▸ Task brief: From the line with "This screenshot has" through the last line of the records below, both ends included, transcribe only those lines, exactly, and omit the pictures.

▸ Material for the task:
╭──

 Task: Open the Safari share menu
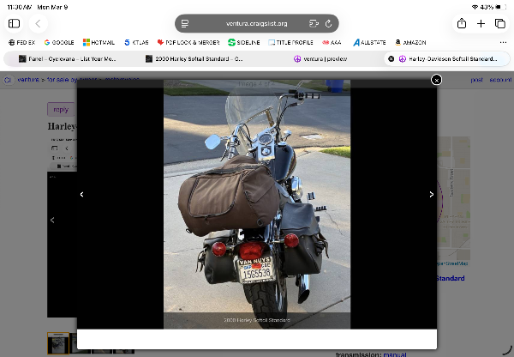coord(461,23)
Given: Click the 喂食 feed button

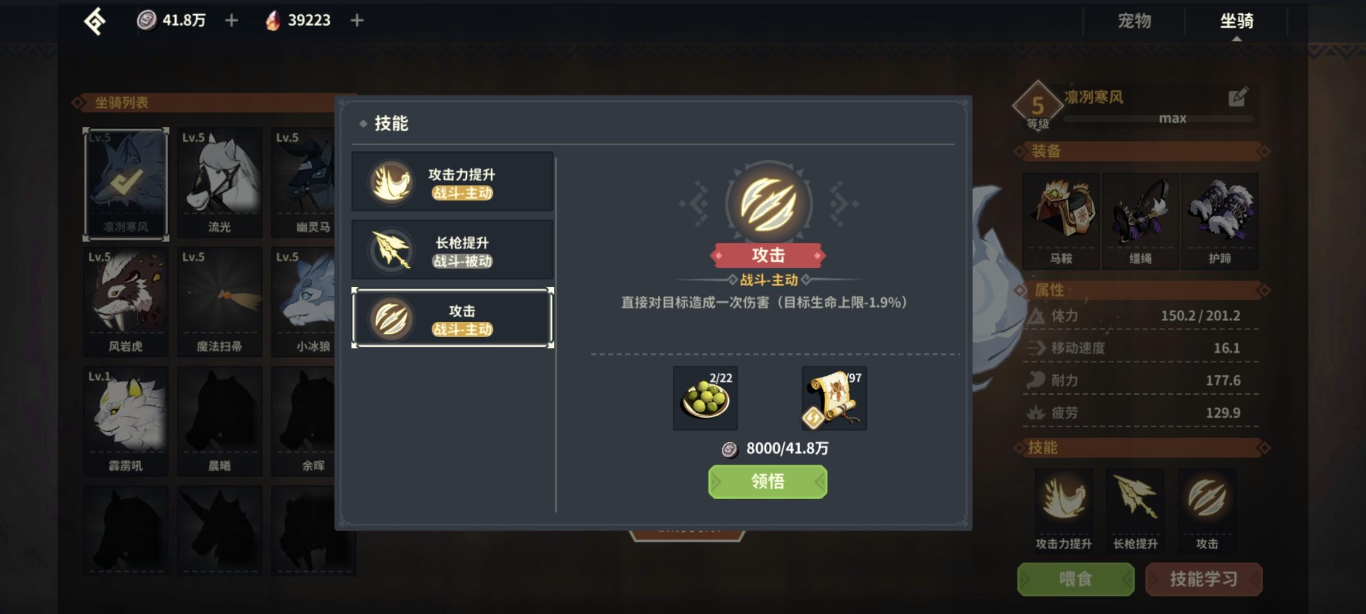Looking at the screenshot, I should point(1076,579).
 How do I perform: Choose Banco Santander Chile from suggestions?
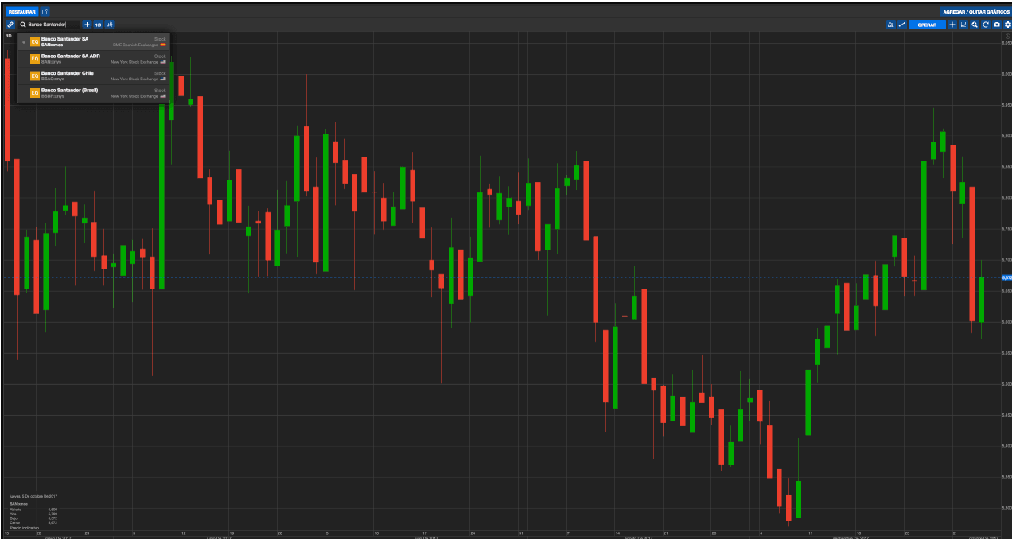(94, 76)
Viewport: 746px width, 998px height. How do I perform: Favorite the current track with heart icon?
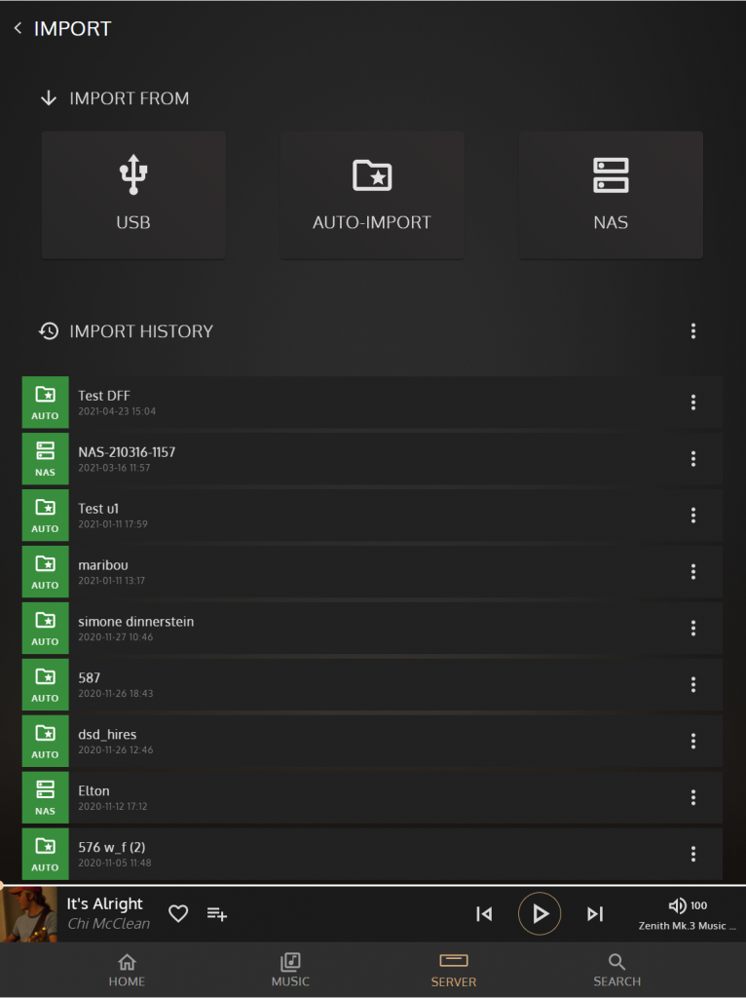178,913
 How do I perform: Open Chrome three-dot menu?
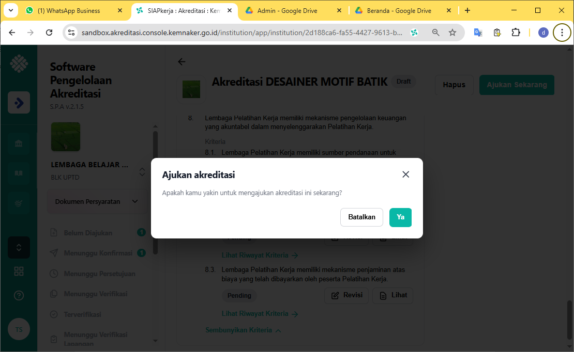(x=562, y=33)

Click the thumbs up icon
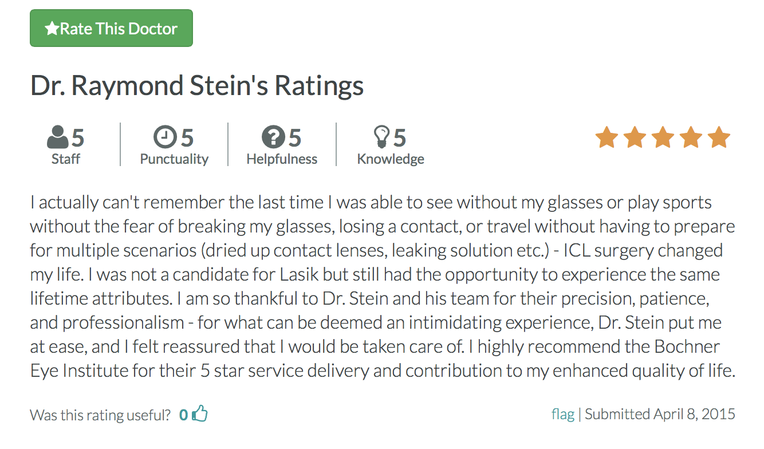199,413
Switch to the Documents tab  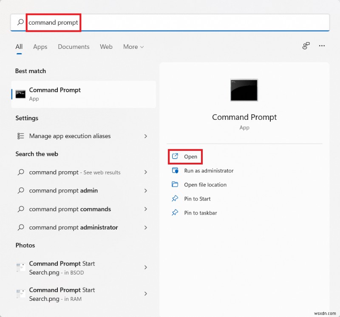pyautogui.click(x=73, y=47)
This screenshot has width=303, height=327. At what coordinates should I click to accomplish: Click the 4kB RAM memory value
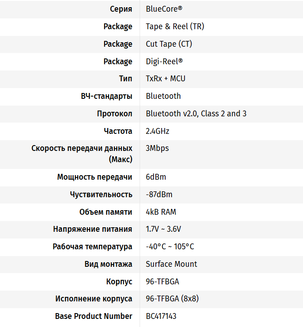[x=161, y=212]
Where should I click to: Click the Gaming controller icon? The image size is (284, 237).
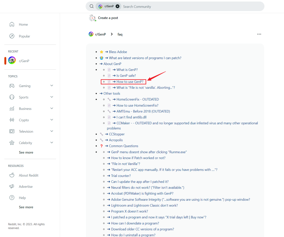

╰──

▸ Result of this task:
This screenshot has width=303, height=327. At what coordinates should I click to accomplish: Click the 4kB RAM memory value
[x=161, y=212]
Where should I click to: Click the Gaming controller icon? The image size is (284, 237).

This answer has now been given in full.